Grundlegende Kritik am Fernsehen ist eine undankbare Sache. Natürlich gibt es manch guten Grund, am gegenwärtigen Zustand des deutschen Fernsehens wenig Erfreuliches zu finden. Auf privaten Kanälen wird nach Maßgabe seines Willens zum Exhibitionismus rekrutiertes Krawall- und Gesangspersonal in brachialen Formaten aufeinander gejagt oder auch den zynischen Disziplinierungs- und Erziehungsversuchen von Supernannys und Wohnraumgestaltern ausgesetzt. Die öffentlich-rechtlichen Sender unternehmen aus Angst vor dem Quotentod regelmäßig Selbstmordversuche durch Privatfernsehimitation. Irgendwo zwischen Mario Barth und Marienhof liegen noch die gemäßigten Zonen von Polit-, Kultur- und Quizsendungen, in denen einem die Überreste einstiger Wissens- und Bildungszusammenhänge um die Ohren fliegen; aber spätestens bei boulevardesk-unterkomplexen Intellektualformaten wie "aspekte" und "kulturzeit" oder auch Guido Knopps pathetischen Historientrivialisierungen hört der Spaß wirklich auf.

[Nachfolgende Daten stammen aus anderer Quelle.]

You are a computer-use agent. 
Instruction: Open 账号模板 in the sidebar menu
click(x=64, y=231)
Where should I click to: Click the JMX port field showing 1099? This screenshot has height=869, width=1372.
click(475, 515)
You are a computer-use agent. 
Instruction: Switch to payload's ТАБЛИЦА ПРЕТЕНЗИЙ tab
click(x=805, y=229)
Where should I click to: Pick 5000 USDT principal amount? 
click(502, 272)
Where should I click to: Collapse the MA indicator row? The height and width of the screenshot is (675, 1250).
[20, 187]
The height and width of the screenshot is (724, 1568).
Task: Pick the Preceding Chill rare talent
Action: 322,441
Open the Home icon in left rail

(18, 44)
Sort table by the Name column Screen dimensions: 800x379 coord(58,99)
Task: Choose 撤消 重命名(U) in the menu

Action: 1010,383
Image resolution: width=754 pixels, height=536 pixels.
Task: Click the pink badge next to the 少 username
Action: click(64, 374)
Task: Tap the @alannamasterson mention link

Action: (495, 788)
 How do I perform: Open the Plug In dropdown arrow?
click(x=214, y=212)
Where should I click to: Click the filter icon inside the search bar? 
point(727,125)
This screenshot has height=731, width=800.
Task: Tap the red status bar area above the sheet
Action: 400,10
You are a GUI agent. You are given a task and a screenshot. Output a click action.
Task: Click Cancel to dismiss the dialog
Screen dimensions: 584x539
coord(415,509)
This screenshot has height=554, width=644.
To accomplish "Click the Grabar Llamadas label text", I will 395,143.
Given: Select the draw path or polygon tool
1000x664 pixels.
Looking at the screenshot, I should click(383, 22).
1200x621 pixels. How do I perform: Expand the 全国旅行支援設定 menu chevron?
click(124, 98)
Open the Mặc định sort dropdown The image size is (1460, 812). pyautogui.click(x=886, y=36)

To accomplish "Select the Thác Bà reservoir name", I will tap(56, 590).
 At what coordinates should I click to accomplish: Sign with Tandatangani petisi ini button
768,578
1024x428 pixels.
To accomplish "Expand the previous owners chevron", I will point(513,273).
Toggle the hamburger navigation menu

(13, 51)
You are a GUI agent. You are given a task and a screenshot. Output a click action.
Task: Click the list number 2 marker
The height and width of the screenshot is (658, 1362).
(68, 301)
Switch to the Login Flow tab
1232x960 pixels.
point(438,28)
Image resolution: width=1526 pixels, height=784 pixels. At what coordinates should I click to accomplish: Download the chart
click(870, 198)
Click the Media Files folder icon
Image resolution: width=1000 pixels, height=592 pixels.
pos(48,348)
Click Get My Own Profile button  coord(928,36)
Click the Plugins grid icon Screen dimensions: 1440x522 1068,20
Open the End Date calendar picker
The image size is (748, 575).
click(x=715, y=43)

Ohne viel Übertreibung lässt sich feststellen, dass das Fernsehen als Massenmedium zu haltlosem Populismus neigt und jede Lust am Experiment zusehends fahren lässt. Die Sender schieben Anspruchsvolles in Nacht- und Nischenprogramme, suchen verlässlich die Wege geringsten Widerstands, verkürzen, manipulieren, folgen dem Klischee und der Konvention und das erfolgreich für dumm verkaufte Publikum macht das, ohne den ganzen Zirkus freilich über Gebühr Ernst zu nehmen, offenbar gerne mit. Es stellt sich jedoch sofort die Frage: Wen soll man für diesen Zustand eigentlich kritisieren? Die Fernsehmacher, die mal zynisch, mal verzweifelt, mal triumphierend auf die per Quote messbaren Vorlieben des Publikums verweisen? Oder das Publikum selbst, das im Fernsehen offenkundig lieber Zerstreuung sucht als ästhetische und intellektuelle Herausforderungen? Oder kulturpessimistisch gleich die Gesellschaft?

Der Österreicher Hans Weingartner, Ko-Autor und Regisseur des Films "Free Rainer - dein Fernseher lügt" - sowie aktueller Inhaber der Planstelle im deutschen Kino für von Herzen kommende, aber intellektuell schlichte Gesellschaftskritik - sagt in Interviews derzeit Sachen wie "Wenn ich eine Stunde fernsehe, muss ich hinterher duschen gehen, weil ich mich beschmutzt fühle." Auf die Frage, wer denn nun für diesen bedauerlichen Zustand verantwortlich und wie und in welche Richtung ihm abzuhelfen sei, versucht sein Film eine mehrstufige, man könnte auch sagen einigermaßen wirre Antwort. In einem ersten Schritt gibt er die Fernsehmacher frei zur plumpen Karikatur. Präsentiert wird in einigermaßen überdrehten Bildern ein Fernsehekel aus dem Klischeebilderbuch: Rainer (Moritz Bleibtreu) ist der zynische Produzent eines Privatfernsehkanals und erfolgreich als Erfinder einer aufs Sexuelle zugespitzten "Herzblatt"-Version. Rainer kokst sich zu bis zur Nasenscheidewanderweichung, ist davon arg mürbe in der Birne und wird so zum durch Berlin jagenden, den Baseballschläger schwingenden, wüst krakeelenden Verkehrsrisiko.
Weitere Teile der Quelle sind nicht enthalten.